Tucatinib, Trastuzumab Combination Improves Progression-Free Survival in HER2+, Locally Advanced or Metastatic Breast Cancer

Adding tucatinib (Tukysa; Seagen) to trastuzumab emtansine (T-DM1) resulted in a median progression-free survival (PFS) of 9.5 months vs 7.4 months with placebo among patients with previously treated human epidermal growth factor receptor 2 (HER2)-positive, locally advanced or metastatic breast cancer, according to new data from the HER2CLIMB-02 trial. Importantly, improvements in PFS were also seen among patients with brain metastases. These data were presented at the 2023 San Antonio Breast Cancer Symposium (SABCS) in Texas.

Tucatinib is a highly selected HER2-directed tyrosine kinase inhibitor that has been FDA-approved in combination with trastuzumab and capecitabine for previously treated HER2-positive locally advanced or metastatic breast cancer. T-DM1 is a HER2-directed antibody-drug conjugate approved for the same patient population who were previously treated with trastuzumab and a taxane.

Tucatinib is a highly selected HER2-directed tyrosine kinase inhibitor that has been FDA-approved in combination with trastuzumab and capecitabine for previously treated HER2-positive locally advanced or metastatic breast cancer. Image Credit: © annamaria - stock.adobe.com

Presenter Sara Hurvitz, MD, senior vice president of the Clinical Research Division at Fred Hutch and head of the Division of Hematology and Oncology at the University of Washington Department of Medicine in Seattle, said the incidence of brain metastases among patients with HER2-positive advanced disease is quite high. Previous data have suggested that combining HER2-directed therapies could improve outcomes in this setting, with preclinical and phase 1 and 2 clinical data showing promising activity with the combination of T-DM1 and tucatinib.
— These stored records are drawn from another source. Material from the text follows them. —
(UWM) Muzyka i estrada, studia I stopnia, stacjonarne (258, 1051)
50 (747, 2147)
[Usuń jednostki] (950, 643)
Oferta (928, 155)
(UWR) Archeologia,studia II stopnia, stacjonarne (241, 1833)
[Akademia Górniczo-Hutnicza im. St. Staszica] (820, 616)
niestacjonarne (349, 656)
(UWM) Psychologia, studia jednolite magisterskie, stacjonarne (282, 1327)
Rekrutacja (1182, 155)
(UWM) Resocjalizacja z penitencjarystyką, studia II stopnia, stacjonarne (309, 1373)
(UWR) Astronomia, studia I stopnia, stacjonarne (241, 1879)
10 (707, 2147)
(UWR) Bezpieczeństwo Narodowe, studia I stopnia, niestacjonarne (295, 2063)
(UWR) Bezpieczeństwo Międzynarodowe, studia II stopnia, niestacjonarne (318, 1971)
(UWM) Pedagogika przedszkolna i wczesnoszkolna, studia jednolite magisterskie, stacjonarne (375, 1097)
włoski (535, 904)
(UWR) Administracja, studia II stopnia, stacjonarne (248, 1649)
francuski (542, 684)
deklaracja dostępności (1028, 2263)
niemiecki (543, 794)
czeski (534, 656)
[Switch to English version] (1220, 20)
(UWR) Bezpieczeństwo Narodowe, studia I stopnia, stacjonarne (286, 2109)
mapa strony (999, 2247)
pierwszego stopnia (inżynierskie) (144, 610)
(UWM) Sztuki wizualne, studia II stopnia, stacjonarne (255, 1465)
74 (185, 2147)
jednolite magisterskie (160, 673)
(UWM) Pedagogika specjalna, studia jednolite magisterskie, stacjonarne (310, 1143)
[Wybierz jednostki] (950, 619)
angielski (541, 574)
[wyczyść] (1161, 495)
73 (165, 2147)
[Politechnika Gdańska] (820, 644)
“About 44% of patients enrolled in this study had brain metastases, and roughly half of them had active brain metastases,” Hurvitz said during the presentation. “Over 40% of patients enrolled had de novo metastatic breast cancer at the time of enrollment.”

Patients were randomly assigned 1:1 to receive 21-day cycles of either tucatinib (300 mg orally twice a day) or placebo, combined with T-DM1 (3.6 mg/kg intravenously every 3 weeks). The primary endpoint was PFS. Alpha-controlled secondary endpoints included overall survival (OS) and objective response rate (ORR) for the overall population, and PFS and OS for the subset of patients with brain metastases at baseline. Safety was also analyzed as a secondary endpoint.

Between October 8, 2019, and June 16, 2022, 463 patients were randomly assigned, with 228 in the tucatinib arm and 235 in the control arm. The median duration of follow-up was 24.4 months for the overall population.

At the data cutoff of June 29, 2023, the study met its primary endpoint with a statistically significant improvement in PFS in the tucatinib arm vs the control arm. The risk of disease progression or death decreased by 24.1% in the tucatinib arm (HR=0.759). Median PFS was 9.5 months in the tucatinib arm and 7.4 months in the control arm. Hazard ratios (HRs) for PFS across all prespecified subgroups were consistent with the HR of the overall population, including patients with brain metastases at baseline.

“The combination of tucatinib and T-DM1 was associated with a strong trend in improvement for PFS,” Hurvitz said.

The interim OS results were immature, with 134 of 253 total required events (53%) and did not meet the prespecified crossing boundary. The confirmed ORR was numerically higher in the tucatinib arm vs the control arm (42% and 36.1%, respectively). The most common treatment-emergent adverse events (TEAEs) included nausea (65.4% vs 49.4% for tucatinib and control arms, respectively), diarrhea (56.7% vs 26.6%, respectively), and fatigue (48.9% vs 37.3%, respectively). The most common grade 3 or higher TEAEs in the tucatinib arm were alanine and aspartate aminotransferase elevations, each reported in 38 patients (16.5%) in the tucatinib arm and 6 patients (2.6%) in the control arm.

“Following HER2CLIMB, HER2CLIMB-02 is the second-largest randomized study of systemic therapy for breast cancer that included patients with active or progressing brain metastases,” Hurvitz said during the presentation. She then added that a large majority of patients received anti-cancer therapy in a subsequent setting, and about half went on to receive trastuzumab deruxtecan.

“In conclusion, adding tucatinib to T-DM1 significantly improved PFS in patients with previously treated HER2-positive advanced disease,” Hurvitz said. “The median PFS was 9.5 months vs 7.4 months with a HR of .76 and strong trends in favor of PFS for patients with brain metastases.”

Reference

Hurvitz S. HER2CLIMB-02: Randomized, double-blind phase 3 trial of tucatinib and trastuzumab emtansine for previously treated HER2-positive metastatic breast cancer. Presented at: San Antonio Breast Cancer Symposium. December 5-9, 2023.